Task prompt -
List each line of the data below that contains the string "next". Treat uppercase and lowercase letters as distinct.

(Data listing)

────

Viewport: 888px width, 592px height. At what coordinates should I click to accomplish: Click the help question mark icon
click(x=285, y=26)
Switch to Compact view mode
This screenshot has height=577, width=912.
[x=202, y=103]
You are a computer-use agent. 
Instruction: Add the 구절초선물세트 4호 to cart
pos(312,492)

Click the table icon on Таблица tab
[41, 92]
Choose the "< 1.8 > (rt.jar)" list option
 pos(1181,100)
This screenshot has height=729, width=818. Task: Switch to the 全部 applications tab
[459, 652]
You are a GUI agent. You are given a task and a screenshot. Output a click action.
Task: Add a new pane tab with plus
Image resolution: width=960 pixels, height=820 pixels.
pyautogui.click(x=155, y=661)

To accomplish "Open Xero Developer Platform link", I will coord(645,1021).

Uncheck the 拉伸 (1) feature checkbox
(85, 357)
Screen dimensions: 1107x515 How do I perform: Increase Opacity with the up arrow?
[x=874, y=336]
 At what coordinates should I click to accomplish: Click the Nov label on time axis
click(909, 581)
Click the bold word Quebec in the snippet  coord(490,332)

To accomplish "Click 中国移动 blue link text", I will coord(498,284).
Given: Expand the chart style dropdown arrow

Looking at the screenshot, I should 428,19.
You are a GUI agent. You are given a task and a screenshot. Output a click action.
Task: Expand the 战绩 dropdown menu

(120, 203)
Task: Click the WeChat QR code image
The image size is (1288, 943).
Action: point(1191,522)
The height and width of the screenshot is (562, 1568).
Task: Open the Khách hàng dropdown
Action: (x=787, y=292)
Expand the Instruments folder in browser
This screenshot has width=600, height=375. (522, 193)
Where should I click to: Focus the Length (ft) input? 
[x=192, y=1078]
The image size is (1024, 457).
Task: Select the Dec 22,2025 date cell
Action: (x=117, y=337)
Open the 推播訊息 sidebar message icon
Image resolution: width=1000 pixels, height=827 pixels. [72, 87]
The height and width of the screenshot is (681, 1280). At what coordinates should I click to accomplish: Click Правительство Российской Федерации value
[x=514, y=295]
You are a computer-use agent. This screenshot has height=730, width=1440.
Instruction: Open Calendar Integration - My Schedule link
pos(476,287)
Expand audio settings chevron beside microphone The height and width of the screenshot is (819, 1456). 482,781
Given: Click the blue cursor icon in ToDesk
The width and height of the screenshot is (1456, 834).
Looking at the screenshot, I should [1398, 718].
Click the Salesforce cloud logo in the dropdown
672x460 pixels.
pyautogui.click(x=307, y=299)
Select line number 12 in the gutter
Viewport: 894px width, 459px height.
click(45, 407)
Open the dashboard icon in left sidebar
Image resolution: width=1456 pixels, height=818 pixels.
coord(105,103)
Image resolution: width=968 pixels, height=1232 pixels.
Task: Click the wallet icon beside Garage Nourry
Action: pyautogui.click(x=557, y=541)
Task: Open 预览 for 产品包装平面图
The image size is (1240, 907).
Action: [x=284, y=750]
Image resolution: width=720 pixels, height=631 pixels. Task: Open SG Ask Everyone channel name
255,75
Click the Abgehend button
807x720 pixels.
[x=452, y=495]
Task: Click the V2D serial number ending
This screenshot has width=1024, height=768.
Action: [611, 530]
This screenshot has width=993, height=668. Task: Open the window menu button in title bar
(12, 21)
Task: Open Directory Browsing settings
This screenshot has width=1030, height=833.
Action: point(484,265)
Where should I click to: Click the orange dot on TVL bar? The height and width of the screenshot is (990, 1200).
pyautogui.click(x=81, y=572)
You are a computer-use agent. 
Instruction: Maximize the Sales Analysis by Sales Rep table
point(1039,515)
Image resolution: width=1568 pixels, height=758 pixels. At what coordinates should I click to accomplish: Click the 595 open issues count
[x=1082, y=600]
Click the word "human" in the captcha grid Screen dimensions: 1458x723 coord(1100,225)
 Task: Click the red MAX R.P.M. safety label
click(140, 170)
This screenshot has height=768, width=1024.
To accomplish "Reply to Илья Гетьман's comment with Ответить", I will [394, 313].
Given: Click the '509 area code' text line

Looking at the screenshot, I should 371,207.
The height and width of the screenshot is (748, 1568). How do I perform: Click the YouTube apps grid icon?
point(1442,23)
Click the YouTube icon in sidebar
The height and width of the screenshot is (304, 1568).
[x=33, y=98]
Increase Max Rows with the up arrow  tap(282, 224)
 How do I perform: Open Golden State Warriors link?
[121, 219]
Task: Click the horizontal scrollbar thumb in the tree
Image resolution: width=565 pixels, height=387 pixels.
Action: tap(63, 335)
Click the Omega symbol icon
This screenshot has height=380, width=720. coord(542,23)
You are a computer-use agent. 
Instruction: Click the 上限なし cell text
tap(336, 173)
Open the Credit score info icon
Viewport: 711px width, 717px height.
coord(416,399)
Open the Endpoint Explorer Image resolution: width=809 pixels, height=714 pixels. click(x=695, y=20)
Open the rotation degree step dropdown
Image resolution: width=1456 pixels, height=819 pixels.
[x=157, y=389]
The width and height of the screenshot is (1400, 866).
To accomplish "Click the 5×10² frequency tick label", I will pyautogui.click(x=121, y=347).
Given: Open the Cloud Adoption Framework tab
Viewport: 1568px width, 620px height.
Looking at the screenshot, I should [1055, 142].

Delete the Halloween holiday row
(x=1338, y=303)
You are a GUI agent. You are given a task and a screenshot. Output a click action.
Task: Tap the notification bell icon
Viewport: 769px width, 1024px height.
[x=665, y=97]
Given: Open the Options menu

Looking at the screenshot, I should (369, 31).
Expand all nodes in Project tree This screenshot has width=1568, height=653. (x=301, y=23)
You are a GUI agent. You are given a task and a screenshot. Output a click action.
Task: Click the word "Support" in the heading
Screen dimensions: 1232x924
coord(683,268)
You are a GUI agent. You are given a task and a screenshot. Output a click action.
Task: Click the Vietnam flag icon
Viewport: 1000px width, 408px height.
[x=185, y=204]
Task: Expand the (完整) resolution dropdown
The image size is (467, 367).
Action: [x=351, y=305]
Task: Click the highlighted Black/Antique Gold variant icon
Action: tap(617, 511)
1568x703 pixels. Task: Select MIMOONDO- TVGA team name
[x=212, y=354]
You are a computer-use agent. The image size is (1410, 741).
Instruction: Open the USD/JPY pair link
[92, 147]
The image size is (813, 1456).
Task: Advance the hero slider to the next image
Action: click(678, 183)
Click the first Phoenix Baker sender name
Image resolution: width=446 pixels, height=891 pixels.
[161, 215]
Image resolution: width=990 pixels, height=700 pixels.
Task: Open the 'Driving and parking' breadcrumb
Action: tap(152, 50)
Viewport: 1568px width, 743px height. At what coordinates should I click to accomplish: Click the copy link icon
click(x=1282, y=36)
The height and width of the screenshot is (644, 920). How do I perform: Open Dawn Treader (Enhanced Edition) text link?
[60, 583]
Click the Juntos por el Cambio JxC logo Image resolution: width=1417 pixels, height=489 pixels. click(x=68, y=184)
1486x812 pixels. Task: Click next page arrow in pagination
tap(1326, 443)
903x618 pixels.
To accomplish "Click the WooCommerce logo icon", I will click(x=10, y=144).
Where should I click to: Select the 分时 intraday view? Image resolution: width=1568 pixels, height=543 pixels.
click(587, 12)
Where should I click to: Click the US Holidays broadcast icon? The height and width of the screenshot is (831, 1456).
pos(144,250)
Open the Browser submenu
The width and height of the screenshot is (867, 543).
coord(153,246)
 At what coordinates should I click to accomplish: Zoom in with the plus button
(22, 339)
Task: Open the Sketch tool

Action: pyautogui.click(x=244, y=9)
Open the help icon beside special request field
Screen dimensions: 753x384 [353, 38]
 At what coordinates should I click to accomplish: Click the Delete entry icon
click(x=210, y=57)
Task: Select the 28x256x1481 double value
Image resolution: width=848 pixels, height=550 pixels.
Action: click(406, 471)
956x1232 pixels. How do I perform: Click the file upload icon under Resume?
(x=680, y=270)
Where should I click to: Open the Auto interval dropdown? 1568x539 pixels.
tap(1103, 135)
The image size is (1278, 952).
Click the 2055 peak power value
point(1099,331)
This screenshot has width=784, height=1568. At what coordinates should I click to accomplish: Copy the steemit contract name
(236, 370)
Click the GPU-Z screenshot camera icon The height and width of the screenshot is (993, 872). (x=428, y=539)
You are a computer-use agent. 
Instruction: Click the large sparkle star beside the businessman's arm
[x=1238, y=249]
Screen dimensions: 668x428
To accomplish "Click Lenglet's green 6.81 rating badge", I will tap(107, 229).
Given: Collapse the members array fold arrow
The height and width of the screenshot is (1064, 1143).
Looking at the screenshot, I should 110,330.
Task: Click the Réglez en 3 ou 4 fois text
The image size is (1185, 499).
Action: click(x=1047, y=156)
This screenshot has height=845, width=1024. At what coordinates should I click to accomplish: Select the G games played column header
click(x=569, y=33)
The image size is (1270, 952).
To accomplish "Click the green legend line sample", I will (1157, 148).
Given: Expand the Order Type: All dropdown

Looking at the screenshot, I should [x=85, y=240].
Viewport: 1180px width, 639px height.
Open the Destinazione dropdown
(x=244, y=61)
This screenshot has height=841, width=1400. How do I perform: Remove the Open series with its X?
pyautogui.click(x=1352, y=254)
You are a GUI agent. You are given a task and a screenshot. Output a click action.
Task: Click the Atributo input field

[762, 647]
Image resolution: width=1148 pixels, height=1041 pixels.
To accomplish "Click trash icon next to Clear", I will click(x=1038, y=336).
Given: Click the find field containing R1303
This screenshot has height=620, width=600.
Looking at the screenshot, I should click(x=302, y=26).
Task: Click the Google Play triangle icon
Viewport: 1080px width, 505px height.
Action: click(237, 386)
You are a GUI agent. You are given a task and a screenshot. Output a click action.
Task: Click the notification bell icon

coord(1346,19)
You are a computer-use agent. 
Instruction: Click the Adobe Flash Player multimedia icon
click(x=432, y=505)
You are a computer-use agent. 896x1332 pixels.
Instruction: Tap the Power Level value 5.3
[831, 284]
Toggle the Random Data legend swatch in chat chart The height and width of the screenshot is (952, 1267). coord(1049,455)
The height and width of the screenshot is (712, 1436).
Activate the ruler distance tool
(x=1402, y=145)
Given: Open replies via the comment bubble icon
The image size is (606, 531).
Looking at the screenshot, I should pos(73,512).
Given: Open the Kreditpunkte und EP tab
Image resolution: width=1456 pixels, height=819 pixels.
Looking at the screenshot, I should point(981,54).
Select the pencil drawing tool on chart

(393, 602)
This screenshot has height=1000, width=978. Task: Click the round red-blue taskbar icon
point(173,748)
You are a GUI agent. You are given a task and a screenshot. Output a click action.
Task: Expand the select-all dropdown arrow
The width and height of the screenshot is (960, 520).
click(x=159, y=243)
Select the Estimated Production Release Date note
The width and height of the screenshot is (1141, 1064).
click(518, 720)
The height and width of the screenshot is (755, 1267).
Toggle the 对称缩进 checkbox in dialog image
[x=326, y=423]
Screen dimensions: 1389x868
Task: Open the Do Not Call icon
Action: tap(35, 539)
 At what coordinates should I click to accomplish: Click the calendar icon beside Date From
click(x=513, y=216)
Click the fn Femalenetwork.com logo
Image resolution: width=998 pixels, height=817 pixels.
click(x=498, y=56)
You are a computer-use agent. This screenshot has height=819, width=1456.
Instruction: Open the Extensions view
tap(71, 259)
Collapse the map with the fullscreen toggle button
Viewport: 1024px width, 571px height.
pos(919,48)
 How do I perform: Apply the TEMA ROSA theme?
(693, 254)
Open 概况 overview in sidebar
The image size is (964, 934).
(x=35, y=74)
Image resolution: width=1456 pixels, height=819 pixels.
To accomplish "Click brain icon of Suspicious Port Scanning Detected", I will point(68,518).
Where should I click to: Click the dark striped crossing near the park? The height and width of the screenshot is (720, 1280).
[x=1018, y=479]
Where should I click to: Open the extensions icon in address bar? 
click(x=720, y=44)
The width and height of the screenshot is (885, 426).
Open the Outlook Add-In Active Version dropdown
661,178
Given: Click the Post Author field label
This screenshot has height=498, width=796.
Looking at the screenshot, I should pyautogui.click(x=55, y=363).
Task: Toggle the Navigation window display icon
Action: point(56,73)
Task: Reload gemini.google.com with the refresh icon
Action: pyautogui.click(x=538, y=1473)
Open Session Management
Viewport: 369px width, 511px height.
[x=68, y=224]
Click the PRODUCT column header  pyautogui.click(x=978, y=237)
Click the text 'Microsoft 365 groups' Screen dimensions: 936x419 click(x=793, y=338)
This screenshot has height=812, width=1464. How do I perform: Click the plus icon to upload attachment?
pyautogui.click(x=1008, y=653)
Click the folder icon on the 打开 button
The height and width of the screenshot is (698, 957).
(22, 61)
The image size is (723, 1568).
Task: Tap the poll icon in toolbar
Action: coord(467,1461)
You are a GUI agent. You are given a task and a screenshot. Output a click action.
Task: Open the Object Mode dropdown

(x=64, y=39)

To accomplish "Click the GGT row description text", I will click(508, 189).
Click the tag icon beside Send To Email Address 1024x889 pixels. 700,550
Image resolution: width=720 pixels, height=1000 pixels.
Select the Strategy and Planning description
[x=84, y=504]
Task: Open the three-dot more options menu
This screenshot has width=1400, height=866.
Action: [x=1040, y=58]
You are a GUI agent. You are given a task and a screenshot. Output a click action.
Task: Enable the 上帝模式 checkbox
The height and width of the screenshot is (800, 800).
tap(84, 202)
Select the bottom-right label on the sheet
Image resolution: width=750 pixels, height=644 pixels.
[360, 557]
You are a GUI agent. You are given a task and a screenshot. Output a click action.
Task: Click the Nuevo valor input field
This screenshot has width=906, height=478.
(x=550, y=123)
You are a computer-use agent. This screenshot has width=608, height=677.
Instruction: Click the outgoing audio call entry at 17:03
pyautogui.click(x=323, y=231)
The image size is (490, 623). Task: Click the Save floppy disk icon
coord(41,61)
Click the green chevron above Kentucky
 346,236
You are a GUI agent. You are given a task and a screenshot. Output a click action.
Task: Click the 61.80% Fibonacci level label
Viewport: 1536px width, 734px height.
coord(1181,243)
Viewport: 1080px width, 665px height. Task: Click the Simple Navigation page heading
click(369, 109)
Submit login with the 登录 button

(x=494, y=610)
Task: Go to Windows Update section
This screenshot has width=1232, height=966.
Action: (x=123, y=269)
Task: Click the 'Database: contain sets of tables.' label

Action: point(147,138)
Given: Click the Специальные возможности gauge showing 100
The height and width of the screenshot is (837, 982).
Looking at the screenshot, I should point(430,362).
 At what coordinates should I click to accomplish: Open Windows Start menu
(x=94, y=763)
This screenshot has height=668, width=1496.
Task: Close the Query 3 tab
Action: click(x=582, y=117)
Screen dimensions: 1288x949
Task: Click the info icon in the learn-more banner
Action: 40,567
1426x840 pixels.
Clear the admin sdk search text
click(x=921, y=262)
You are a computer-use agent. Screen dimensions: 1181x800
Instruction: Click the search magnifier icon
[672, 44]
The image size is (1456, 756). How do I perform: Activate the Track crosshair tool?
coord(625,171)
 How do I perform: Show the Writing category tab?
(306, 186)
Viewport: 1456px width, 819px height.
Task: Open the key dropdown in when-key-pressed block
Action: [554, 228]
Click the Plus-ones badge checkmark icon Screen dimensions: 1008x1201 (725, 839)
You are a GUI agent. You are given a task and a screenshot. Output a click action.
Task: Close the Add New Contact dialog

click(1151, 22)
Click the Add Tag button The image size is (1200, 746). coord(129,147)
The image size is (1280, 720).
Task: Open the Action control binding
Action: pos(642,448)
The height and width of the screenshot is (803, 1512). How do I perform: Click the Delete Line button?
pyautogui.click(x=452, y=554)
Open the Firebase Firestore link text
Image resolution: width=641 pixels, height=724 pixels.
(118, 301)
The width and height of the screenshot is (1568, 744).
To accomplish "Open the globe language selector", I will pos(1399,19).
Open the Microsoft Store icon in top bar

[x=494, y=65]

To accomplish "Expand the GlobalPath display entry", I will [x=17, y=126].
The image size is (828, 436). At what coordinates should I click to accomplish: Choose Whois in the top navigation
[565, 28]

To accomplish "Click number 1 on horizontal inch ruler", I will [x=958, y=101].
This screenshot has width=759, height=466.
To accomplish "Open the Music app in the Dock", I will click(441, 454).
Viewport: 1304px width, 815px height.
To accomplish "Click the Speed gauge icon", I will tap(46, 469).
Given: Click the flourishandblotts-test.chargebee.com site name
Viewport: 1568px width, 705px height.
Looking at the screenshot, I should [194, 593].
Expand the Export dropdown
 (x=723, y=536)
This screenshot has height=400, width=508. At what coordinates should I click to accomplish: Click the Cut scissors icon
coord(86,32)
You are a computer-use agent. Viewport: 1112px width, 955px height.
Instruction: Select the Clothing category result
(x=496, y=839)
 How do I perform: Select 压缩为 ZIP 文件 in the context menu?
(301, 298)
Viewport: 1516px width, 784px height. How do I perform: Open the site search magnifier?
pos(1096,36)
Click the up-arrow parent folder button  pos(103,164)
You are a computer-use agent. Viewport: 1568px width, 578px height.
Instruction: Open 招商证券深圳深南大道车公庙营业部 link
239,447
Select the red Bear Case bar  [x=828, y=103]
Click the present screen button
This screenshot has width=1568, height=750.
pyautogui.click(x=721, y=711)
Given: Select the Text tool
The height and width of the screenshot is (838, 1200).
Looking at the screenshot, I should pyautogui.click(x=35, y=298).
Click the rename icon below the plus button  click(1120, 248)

────

Result of this exercise -
Task: Advance the hero slider to the next image
1486x812 pixels. Task: Click next page arrow in pagination
To accomplish "Click trash icon next to Clear", I will click(x=1038, y=336).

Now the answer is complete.